Men pour milk in a can recently. According to experts, milk prices will reduce due to the starting rainy season. PhOTO BY DOMINIC BUKENYA

What you need to know:

Although milk prices will obviously drop, it may take a while before consumers begin to feel the benefit of the wet season in terms of reduced price, Ismail Musa Ladu writes.

With the rainy season steadily taking shape, it will not be long before the prices of milk and related products begin to drop, dairy industry players have said.
The country’s agricultural survival, including dairy farming, heavily depends on seasonal rainfalls.

Therefore, the beginning of the wet season signifies not only abundance in terms of food and fodder production, but also an expected “relief” on the pocket/wallet of the consumer. Currently, the farm gate price per litre of milk is trading at between Shs1,100 and Shs1,200. A litre of unprocessed milk is being sold at either Shs1,600 0r Shs1,800. A litre of processed milk is going for either Shs2,800 or Shs3,000, depending on the brand.

“Like all other agricultural commodities elsewhere, when there is a bumper harvest that means there will be sufficient supply. So with enough rain, there will be enough milk supply and therefore, the price of milk will reduce,” the executive director, Dairy Development Authority, Dr Jolly Zaribwende, said.

She continued: “It is no brainer that during bumper harvest, even for commodities such as coffee, the price goes down. So it is not any different with milk.”
Mr Rinus van Klinken, the project Manager of Dairy Enterprise Project, said it emerged that there are two major dynamics that contribute to the prices of the white gold milk.
“Prices of milk go up during dry season and only begins to drop when the rainy season starts. And for that, the two seasons largely explains why the price of milk is what it is,” he said.

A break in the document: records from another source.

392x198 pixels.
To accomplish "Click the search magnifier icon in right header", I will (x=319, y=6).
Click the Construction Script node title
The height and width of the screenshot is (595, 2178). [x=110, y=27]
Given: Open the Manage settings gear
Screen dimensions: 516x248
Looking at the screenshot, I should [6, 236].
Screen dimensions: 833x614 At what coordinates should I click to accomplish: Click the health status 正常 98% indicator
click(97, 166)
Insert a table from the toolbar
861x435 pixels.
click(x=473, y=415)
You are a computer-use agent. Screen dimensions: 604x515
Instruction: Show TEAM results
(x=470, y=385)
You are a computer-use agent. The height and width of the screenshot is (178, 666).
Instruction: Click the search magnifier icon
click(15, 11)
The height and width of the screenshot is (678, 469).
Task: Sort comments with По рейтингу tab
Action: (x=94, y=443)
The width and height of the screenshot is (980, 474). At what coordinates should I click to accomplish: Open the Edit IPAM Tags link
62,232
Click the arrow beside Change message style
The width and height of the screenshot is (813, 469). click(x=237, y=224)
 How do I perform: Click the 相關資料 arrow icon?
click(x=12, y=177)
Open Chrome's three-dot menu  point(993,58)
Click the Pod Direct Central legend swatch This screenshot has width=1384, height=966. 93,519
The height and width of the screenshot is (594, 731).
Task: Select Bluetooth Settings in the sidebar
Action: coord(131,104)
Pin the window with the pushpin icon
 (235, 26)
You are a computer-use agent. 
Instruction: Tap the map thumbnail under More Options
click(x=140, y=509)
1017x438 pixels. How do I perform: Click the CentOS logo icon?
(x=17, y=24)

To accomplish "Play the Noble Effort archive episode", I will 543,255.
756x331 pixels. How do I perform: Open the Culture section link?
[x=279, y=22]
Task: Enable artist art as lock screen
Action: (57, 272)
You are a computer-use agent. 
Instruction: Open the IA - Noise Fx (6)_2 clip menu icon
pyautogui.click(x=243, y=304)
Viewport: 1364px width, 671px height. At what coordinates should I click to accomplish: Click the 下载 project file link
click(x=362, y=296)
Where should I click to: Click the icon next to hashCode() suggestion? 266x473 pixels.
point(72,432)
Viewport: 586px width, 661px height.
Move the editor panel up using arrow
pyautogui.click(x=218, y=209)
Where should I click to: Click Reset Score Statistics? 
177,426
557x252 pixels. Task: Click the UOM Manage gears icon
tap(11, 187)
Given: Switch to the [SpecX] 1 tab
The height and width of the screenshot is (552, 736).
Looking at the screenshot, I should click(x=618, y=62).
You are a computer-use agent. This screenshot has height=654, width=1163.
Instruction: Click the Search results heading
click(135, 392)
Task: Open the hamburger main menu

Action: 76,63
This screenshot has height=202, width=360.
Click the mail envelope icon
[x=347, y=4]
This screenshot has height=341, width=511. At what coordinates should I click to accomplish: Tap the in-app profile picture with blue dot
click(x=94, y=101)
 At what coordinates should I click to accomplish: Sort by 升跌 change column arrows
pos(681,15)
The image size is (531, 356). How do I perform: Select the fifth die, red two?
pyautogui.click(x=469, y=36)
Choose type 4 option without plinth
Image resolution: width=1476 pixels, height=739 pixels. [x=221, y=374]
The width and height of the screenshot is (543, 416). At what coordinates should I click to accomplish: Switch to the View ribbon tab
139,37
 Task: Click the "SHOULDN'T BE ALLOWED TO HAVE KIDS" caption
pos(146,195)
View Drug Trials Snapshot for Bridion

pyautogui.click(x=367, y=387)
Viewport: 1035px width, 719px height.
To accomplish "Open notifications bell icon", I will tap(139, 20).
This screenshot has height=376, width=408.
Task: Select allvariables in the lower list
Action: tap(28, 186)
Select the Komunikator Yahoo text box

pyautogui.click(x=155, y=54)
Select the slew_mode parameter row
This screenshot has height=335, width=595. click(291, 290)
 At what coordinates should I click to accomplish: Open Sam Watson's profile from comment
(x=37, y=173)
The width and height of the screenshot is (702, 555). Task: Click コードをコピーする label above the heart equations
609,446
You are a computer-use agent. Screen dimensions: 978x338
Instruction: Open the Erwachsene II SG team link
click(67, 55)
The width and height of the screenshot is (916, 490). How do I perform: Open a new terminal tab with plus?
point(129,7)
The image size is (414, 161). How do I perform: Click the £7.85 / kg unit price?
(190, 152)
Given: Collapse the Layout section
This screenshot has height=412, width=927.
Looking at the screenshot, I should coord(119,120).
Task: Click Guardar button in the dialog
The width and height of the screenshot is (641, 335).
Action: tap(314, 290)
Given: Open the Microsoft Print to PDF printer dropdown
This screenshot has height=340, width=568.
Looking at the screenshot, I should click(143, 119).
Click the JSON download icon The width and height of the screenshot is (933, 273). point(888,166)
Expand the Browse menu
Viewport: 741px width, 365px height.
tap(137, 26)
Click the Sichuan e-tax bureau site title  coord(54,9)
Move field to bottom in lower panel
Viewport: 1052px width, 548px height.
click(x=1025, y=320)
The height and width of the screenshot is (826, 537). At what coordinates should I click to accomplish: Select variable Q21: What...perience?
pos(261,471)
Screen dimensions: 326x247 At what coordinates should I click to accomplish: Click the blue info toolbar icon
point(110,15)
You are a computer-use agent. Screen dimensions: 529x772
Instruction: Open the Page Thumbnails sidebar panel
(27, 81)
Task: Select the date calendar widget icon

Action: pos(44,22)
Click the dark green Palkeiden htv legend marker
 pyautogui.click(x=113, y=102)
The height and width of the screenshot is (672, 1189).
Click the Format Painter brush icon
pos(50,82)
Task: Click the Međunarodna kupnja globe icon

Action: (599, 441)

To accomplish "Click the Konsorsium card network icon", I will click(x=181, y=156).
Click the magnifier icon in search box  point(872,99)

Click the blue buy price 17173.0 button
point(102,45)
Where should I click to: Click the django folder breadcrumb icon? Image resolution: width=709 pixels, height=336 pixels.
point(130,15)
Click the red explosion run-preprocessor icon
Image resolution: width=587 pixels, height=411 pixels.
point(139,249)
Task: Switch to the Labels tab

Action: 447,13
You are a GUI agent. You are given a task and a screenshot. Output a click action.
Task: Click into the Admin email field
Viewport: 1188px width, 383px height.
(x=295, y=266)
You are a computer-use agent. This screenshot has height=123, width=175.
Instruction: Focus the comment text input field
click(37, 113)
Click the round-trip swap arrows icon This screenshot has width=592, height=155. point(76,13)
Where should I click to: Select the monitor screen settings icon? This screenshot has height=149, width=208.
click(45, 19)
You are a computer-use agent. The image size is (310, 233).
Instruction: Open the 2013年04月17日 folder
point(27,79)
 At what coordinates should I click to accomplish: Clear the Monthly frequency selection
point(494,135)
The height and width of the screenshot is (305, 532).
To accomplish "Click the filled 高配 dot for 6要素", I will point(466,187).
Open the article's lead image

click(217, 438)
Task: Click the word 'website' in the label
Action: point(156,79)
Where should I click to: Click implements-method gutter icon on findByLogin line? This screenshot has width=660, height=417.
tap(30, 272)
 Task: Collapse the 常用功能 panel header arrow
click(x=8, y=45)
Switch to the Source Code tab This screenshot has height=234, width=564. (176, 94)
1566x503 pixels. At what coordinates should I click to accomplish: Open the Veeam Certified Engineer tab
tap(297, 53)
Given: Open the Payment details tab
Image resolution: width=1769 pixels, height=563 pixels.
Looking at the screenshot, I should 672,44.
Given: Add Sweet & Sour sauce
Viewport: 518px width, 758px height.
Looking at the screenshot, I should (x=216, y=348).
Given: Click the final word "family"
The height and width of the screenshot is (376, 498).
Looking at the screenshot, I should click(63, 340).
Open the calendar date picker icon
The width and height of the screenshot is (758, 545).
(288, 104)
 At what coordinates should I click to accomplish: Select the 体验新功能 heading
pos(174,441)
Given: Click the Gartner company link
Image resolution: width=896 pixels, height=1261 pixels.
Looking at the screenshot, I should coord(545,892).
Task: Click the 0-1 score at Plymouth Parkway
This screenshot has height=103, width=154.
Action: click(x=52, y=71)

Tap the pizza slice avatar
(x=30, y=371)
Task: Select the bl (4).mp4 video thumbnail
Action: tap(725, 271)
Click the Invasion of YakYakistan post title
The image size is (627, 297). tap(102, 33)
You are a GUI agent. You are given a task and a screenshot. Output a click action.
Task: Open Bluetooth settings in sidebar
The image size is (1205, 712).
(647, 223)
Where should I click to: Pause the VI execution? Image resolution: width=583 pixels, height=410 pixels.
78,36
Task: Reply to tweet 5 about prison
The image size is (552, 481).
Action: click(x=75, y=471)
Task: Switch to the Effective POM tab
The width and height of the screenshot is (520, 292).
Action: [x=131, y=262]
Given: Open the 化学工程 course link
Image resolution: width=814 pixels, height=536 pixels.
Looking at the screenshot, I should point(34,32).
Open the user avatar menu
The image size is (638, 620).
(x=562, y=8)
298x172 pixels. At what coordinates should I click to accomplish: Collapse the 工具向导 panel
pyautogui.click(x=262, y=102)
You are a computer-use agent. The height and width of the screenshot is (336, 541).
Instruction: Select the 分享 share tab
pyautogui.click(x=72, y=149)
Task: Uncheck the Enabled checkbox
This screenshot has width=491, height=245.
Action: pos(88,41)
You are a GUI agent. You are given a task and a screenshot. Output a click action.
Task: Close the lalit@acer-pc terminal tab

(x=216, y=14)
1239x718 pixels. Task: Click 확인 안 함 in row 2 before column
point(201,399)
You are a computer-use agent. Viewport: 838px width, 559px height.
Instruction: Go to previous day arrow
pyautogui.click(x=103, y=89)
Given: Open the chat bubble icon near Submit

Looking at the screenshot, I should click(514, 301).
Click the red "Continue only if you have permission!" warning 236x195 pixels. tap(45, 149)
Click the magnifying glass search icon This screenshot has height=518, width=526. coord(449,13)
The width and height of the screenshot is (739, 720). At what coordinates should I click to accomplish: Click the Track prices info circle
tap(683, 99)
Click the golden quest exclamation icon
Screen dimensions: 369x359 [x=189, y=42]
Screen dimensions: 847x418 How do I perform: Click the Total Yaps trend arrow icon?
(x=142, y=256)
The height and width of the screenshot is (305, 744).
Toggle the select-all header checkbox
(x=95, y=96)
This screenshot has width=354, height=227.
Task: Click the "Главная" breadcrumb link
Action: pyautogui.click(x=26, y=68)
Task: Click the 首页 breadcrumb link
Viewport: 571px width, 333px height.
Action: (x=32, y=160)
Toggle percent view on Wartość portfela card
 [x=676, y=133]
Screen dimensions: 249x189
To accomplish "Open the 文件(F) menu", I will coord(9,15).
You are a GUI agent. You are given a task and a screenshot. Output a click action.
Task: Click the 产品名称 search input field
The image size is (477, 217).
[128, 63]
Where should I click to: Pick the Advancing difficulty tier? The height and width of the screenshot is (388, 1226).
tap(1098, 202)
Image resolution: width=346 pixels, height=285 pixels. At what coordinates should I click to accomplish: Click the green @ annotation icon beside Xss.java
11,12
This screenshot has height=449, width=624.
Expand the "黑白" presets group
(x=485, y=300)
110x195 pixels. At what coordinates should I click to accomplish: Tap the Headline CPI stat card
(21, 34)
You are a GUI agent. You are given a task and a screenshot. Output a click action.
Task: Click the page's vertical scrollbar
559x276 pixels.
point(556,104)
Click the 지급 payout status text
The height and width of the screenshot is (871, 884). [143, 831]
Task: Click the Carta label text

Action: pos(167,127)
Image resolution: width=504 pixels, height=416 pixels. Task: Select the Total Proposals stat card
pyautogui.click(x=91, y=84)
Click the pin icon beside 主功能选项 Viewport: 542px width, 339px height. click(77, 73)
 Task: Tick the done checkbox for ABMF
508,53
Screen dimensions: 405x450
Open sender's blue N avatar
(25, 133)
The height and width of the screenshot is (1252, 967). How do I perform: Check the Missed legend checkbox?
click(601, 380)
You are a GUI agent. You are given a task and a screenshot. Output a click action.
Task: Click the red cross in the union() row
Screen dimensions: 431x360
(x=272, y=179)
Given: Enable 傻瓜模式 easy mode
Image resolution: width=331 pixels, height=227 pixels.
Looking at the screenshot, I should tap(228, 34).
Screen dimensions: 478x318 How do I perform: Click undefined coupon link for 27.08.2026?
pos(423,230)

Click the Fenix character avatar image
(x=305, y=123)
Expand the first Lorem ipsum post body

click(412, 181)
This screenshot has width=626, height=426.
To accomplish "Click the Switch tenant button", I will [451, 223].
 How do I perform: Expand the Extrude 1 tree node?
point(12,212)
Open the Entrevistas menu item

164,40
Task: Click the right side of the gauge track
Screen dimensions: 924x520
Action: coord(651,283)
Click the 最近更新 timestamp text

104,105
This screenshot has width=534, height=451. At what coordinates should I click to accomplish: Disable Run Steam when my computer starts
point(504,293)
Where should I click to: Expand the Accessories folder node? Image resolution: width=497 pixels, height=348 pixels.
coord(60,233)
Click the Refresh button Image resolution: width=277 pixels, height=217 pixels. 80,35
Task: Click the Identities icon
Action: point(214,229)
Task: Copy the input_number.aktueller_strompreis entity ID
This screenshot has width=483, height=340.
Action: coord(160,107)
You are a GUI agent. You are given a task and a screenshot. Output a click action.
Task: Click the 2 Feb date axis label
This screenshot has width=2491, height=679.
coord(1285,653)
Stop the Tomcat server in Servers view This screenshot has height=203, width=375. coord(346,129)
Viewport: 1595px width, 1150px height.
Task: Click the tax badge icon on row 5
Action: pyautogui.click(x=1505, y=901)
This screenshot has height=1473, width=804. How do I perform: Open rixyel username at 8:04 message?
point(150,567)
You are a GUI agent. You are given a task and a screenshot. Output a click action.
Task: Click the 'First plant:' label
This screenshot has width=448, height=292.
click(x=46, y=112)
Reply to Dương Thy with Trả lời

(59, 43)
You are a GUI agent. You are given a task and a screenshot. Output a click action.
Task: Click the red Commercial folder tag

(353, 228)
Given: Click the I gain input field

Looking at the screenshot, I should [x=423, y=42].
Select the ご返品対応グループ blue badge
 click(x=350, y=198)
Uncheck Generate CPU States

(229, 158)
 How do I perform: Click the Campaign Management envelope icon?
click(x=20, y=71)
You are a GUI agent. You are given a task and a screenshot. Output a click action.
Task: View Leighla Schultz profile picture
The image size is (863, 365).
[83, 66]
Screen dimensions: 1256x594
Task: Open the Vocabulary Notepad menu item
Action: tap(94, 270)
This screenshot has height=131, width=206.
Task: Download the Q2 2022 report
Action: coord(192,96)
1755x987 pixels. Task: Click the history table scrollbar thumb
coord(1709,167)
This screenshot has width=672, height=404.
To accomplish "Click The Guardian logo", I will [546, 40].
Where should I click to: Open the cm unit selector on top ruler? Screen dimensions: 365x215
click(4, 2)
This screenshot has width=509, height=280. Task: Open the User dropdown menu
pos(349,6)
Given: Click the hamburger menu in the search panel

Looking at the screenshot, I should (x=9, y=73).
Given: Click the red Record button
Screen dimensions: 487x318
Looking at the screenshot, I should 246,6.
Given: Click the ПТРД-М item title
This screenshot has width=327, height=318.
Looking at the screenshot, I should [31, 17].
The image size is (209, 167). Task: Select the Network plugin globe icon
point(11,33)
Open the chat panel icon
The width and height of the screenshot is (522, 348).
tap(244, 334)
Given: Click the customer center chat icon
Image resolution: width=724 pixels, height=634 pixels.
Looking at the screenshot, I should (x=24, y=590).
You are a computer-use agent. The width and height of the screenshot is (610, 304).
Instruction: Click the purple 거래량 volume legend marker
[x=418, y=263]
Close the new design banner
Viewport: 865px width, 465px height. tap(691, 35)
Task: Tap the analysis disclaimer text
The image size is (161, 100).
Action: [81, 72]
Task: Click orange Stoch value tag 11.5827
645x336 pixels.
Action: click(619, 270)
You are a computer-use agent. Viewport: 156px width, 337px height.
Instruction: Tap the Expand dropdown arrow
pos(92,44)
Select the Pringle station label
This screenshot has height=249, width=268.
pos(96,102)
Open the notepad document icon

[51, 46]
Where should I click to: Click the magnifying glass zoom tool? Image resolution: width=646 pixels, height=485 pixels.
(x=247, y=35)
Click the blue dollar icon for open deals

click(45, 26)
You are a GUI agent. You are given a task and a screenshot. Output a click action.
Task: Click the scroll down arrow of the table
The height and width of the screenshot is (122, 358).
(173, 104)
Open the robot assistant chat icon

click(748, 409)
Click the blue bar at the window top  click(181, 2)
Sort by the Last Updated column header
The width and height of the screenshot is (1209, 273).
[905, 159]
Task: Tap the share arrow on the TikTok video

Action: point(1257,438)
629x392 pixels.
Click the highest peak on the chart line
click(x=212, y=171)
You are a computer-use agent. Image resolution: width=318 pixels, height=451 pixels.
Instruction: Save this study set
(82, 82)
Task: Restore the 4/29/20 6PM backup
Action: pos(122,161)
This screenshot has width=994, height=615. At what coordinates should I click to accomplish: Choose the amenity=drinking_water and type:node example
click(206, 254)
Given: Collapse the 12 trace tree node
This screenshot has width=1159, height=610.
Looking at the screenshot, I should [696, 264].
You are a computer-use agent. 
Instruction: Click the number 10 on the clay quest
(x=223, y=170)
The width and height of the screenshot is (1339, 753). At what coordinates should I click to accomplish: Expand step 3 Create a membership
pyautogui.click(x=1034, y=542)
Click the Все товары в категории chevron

According to Mr Klinken, there has since emerged a third element in the mix, which could be decisive on whether the prices of the “white gold” goes down or remain at its current rate or even increase.
“The export of milk to Kenya as a result of shortage will have an influence on prices of milk irrespective of the wet season,” he told Prosper Magazine last week.
“Most of the milk produced could end up in the neighbouring country unless the situation there gets under control. If not what is produced here will be exported to Kenya and as a result, the effect of the rain season on prices may not be felt,” he said.